### PROBLEM SET
• 1. Translate this sentence from the interview excerpt into Spanish: "We still argue about riffs, the same as we did as teenagers, it's still the same kind of thing."
• 2. In the interview excerpt, what does the speaker say many bands don't get the opportunity to do?
• 3. Sum up the interview excerpt in two sentences.

### SUPPLIED PASSAGE

- - -

Doing this as a career tends to keep you very youthful anyway. You never really change from being seventeen years old anyway, you just get older, your body deteriorates but your mind is pretty much the same. We’re still like kids inside anyway. I just think we’ve been full circle about five times I think. Many bands don’t get the opportunity to go full circle, they don’t stick around that long. We’ve been doing it about three times now so. We’ve still got the same passion for it we had when we were kids and I really mean that. We still argue about riffs, the same as we did as teenagers, it’s still the same kind of thing.

Do you still enjoy it as much now as what you did when you first started off?

- - -

### STORED ROWS
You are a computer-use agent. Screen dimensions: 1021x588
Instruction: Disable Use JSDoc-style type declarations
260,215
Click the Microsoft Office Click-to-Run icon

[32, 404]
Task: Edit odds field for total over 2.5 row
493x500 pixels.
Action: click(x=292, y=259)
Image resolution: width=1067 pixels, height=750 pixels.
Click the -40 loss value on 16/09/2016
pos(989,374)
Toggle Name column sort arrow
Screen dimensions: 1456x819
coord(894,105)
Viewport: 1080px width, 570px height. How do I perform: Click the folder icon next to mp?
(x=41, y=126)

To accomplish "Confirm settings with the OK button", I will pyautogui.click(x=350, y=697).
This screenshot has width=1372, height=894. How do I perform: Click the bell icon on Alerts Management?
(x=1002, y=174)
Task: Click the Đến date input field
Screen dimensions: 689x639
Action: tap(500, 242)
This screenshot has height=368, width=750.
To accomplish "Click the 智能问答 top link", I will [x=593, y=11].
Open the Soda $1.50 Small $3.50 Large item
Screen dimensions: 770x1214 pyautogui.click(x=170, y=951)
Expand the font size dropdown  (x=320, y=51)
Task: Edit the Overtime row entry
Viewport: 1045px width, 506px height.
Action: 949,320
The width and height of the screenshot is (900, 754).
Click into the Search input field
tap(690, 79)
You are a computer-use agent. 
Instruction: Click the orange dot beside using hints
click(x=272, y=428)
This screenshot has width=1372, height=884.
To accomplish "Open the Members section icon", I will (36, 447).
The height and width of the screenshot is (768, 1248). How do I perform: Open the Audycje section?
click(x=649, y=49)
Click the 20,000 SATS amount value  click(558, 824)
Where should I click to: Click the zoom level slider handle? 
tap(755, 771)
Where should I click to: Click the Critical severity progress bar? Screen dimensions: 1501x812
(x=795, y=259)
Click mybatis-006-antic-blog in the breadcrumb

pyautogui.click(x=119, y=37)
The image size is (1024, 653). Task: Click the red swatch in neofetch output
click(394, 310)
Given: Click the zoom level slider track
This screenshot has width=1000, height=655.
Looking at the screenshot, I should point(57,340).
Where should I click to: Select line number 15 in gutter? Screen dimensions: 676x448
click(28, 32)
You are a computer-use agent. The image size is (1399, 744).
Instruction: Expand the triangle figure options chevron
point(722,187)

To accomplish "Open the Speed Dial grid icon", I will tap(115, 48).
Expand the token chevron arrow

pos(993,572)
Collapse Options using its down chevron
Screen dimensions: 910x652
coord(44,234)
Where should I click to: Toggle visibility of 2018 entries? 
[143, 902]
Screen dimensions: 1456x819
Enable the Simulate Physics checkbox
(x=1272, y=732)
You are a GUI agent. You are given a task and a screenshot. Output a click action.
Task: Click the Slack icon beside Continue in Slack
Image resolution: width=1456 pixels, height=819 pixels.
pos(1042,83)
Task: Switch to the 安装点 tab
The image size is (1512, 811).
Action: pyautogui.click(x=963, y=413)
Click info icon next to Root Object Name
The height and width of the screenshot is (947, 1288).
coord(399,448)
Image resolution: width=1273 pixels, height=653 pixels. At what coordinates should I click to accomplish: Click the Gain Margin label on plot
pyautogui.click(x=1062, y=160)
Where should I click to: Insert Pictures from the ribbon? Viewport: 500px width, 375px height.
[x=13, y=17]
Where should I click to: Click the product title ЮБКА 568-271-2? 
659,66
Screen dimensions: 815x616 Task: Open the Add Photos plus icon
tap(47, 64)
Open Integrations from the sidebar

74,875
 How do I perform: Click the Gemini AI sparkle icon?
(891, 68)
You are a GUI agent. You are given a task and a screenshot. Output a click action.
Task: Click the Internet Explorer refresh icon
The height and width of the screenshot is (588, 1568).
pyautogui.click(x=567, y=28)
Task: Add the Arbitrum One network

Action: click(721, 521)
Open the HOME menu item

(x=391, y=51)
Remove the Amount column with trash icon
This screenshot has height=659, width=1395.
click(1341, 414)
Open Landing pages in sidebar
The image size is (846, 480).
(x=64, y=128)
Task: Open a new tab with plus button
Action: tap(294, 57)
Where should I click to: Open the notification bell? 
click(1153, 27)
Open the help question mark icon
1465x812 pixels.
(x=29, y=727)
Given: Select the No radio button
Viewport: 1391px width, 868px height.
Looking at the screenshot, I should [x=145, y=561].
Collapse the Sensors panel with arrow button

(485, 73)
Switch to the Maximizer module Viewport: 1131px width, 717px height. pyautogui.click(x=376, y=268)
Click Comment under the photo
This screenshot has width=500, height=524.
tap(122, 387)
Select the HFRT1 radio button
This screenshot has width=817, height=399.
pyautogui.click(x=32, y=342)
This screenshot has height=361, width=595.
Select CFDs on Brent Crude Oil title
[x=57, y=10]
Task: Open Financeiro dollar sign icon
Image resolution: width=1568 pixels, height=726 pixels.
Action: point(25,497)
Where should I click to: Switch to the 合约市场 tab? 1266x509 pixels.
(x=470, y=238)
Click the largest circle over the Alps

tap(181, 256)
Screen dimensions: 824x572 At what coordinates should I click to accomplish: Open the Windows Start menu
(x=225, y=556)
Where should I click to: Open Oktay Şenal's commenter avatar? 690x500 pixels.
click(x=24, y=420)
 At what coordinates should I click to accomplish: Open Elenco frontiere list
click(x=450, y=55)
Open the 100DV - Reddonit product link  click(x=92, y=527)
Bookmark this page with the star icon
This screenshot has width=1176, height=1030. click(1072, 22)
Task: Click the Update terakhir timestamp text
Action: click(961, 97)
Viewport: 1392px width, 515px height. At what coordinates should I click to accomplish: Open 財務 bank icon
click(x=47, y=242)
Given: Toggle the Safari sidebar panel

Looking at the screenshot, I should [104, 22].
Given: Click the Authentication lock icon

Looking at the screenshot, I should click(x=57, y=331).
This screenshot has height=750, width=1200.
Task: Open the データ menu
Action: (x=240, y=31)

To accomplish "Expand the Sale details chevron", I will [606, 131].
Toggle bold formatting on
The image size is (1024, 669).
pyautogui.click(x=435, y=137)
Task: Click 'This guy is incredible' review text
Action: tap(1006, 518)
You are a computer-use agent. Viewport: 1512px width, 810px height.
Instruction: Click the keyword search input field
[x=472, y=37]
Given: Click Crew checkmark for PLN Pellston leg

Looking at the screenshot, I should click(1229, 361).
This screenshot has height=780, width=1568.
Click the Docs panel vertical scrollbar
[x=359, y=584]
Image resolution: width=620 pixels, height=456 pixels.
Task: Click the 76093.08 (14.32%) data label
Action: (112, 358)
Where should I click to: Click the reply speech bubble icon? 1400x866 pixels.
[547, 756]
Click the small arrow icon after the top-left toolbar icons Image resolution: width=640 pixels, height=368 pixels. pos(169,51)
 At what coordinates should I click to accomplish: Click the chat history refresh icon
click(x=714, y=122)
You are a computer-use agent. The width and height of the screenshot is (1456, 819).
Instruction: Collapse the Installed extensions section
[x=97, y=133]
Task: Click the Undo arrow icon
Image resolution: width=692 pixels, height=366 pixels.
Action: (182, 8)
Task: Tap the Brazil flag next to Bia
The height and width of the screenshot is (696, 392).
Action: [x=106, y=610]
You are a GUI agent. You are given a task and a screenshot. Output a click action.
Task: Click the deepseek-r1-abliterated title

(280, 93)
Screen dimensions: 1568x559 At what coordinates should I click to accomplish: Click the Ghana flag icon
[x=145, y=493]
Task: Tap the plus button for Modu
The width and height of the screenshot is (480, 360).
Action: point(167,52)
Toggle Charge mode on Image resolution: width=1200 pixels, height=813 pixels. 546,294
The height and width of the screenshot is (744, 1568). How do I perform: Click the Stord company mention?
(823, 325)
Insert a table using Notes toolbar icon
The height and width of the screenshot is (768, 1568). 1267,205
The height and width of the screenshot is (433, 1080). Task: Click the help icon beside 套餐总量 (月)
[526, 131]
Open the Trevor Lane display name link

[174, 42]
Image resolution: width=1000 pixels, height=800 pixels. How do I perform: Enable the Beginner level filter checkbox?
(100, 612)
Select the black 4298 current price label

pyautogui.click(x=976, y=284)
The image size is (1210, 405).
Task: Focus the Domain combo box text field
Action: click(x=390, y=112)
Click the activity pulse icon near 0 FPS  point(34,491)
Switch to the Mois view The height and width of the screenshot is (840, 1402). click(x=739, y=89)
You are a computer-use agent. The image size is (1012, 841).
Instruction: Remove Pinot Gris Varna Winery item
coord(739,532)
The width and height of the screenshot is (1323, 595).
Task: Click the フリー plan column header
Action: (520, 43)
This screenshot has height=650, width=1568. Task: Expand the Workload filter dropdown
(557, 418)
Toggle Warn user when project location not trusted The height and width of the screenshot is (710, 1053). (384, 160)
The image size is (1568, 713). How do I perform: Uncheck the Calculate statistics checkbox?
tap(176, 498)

- - -

### THE REPLIES
• 1. Todavía discutimos sobre riffs, igual que cuando éramos adolescentes; sigue siendo el mismo tipo de cosa.

• 2. Go full circle, because they don't stick around that long.

• 3. The speaker says a music career keeps you youthful: the body gets older, but the mind stays much like a seventeen-year-old's. The band still has the passion it had as kids and still argues about riffs the way it did as teenagers.